### Excerpt
We have devotionals here every Tuesday night, and it's usually a member of the seventy, or sometimes a general authority. But this time it was Gerald N. Lund. He's a released general authority, and has written a lot of church books. But he talked about Patterns and Principles of Personal Revelation. He made a lot of really good points, but he said something that really stood out to me: "It is not enough to ask that 'thy will be done' but we must ask 'thy time be done'"-Neal A. Maxwell. We need to always remember that the Lord is in charge, that he has a plan, and he will work with us according to that plan. He said "If you want to speak with the Lord, get down on your knees. If you want the Lord to speak with you, open your scriptures." Most of us do not receive revelation in a way that is "Dramatic" or "Sensational". It is by the "still, small, voice" and if we're not listening for it, we will miss it a midst the chaos and noise around us. He said one more thing that I really liked: Why would the voice of the Lord be a whisper, if it: 1. is harder to hear? 2. is harder to understand? ------the answer he gave us was: To protect our agency.
God wants to help us, and if we are worthy, there is a CONSTANT flow of revelation available to us. But what is required on our part is patience, and faith, and time to listen for those subtle promptings.

### Exercise details
Answer these questions about the devotional post:
1. On which night of the week are the devotionals held?
2. What reason did the speaker give for the Lord's voice being a whisper?
3. What does the post say is required on our part to receive revelation?

### Data excerpts
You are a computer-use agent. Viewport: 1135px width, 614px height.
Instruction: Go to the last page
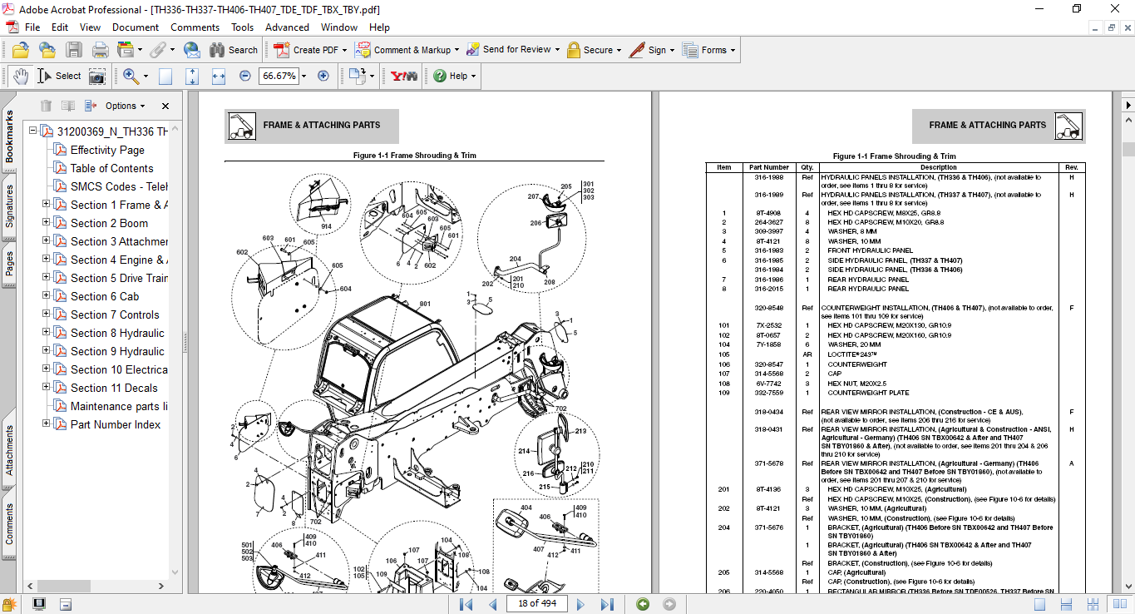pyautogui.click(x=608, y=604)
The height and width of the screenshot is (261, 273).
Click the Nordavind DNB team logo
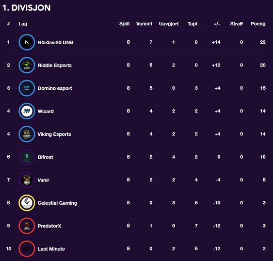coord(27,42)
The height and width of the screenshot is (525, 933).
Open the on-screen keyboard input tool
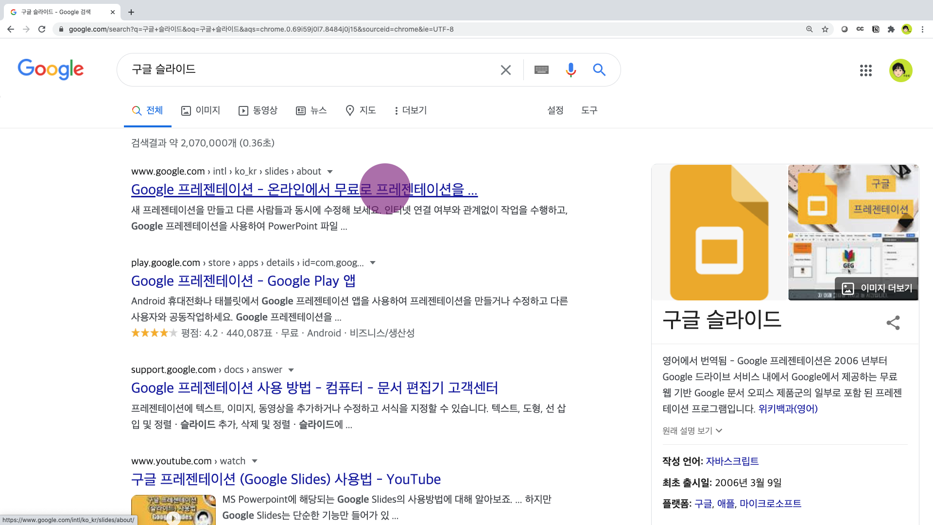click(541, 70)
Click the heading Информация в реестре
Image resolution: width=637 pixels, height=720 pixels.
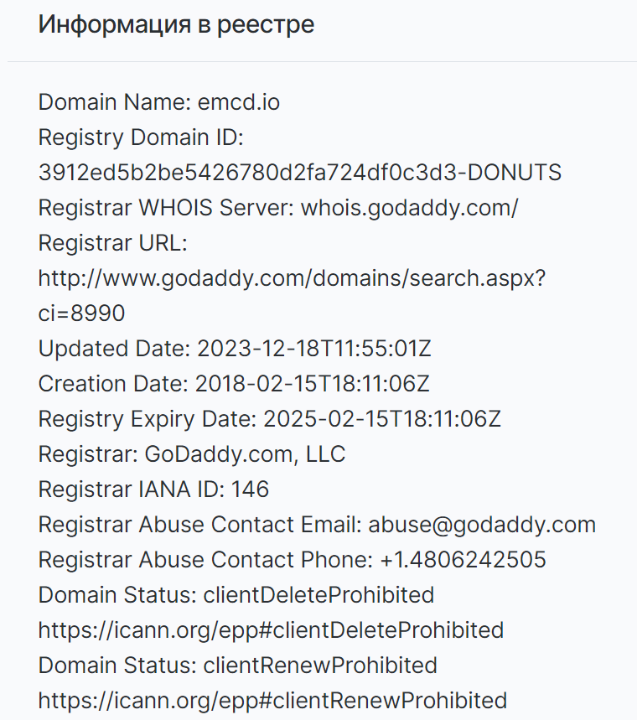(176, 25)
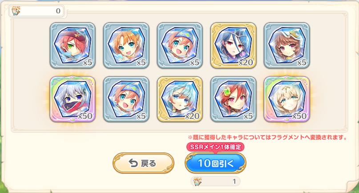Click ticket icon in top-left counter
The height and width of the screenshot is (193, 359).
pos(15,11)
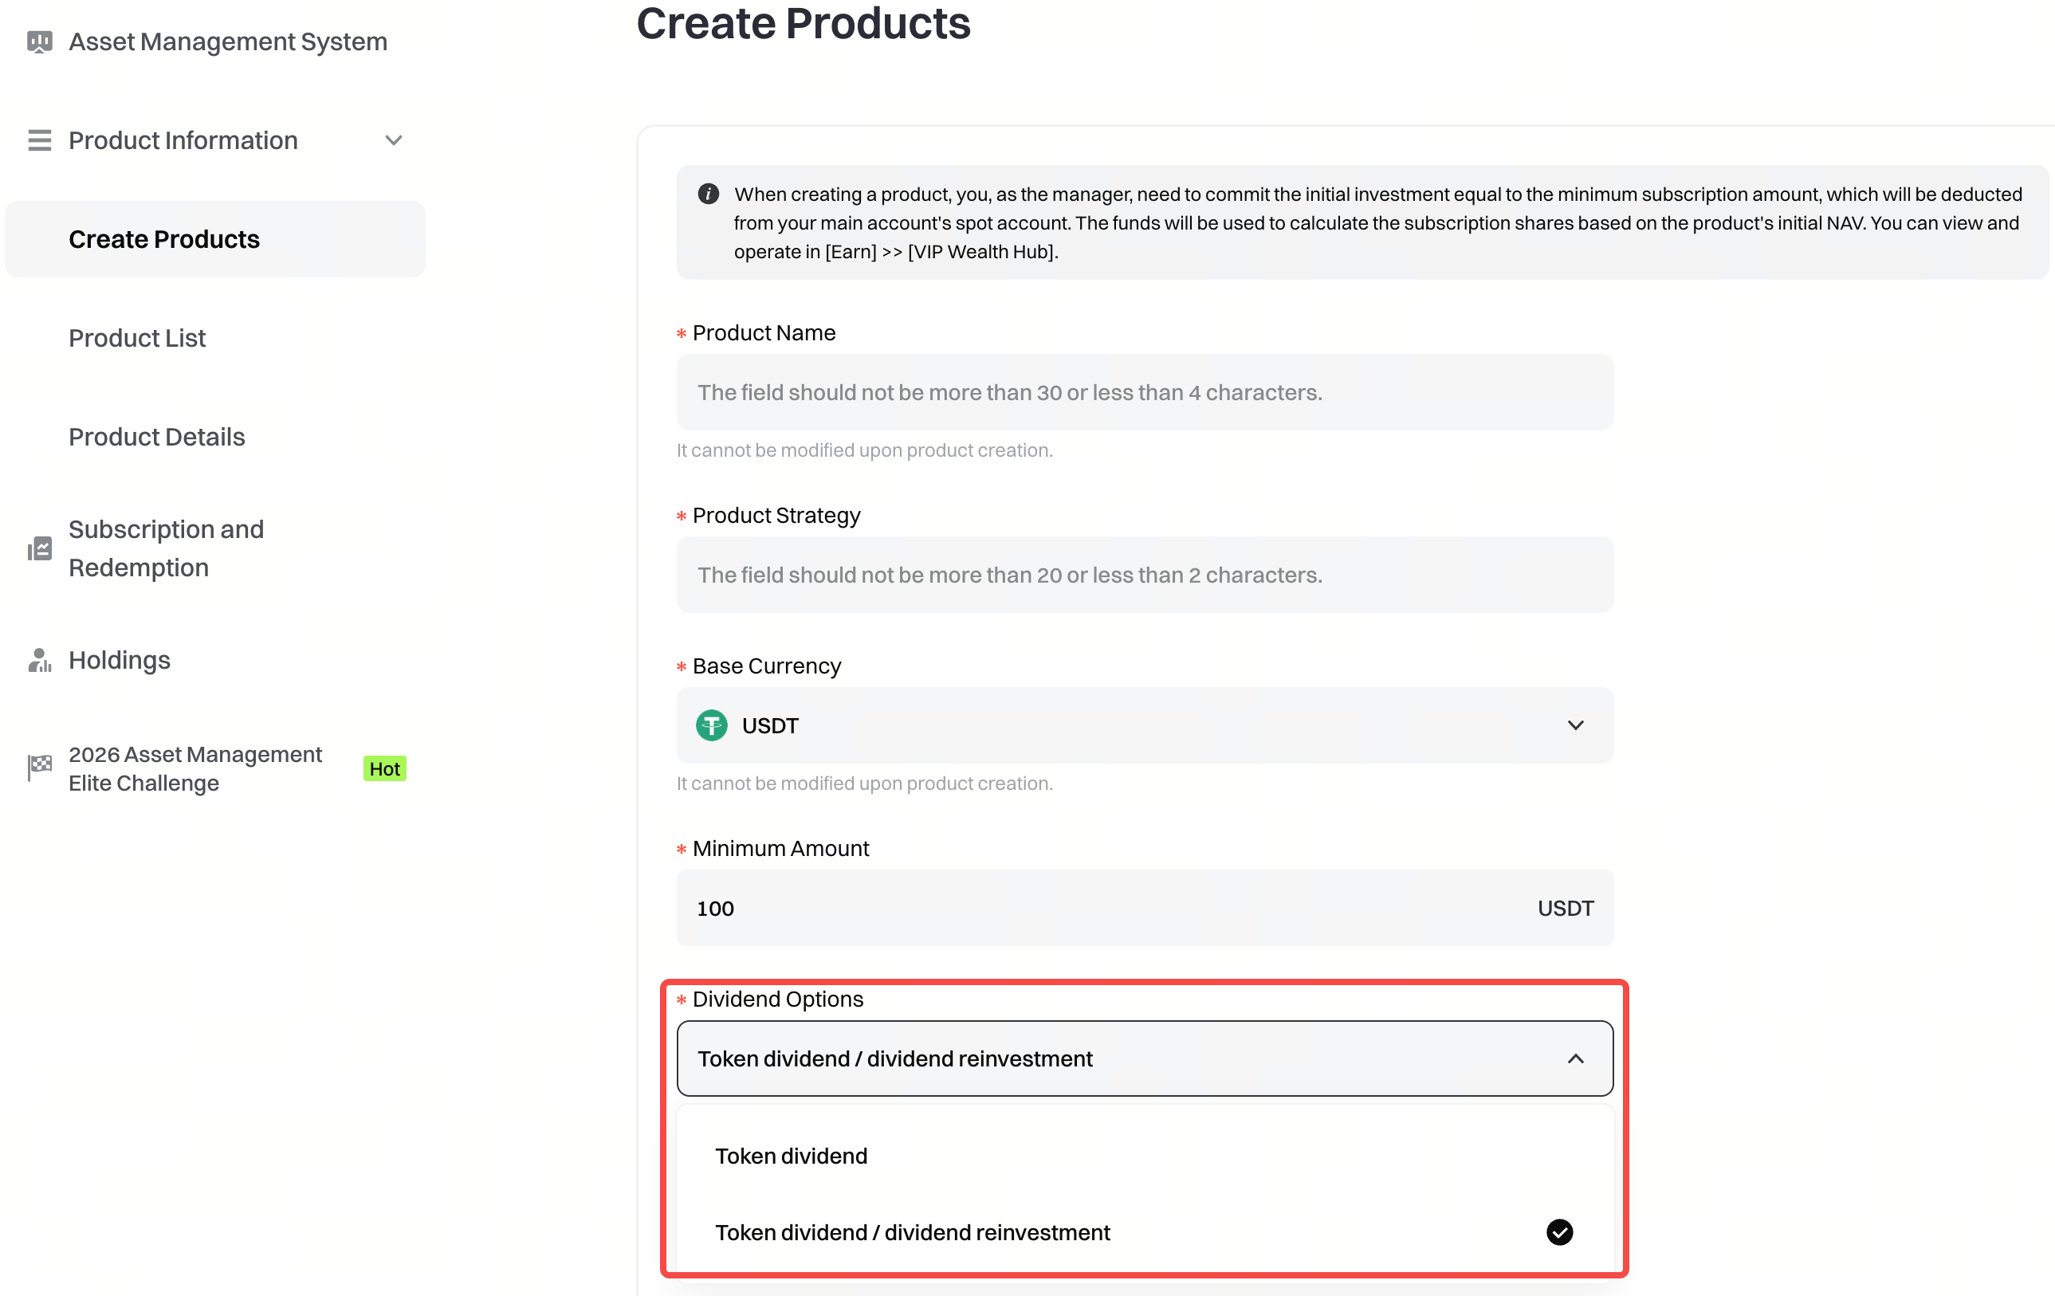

### Solution
1. Tuesday night.
2. To protect our agency.
3. Patience, faith, and time to listen for subtle promptings.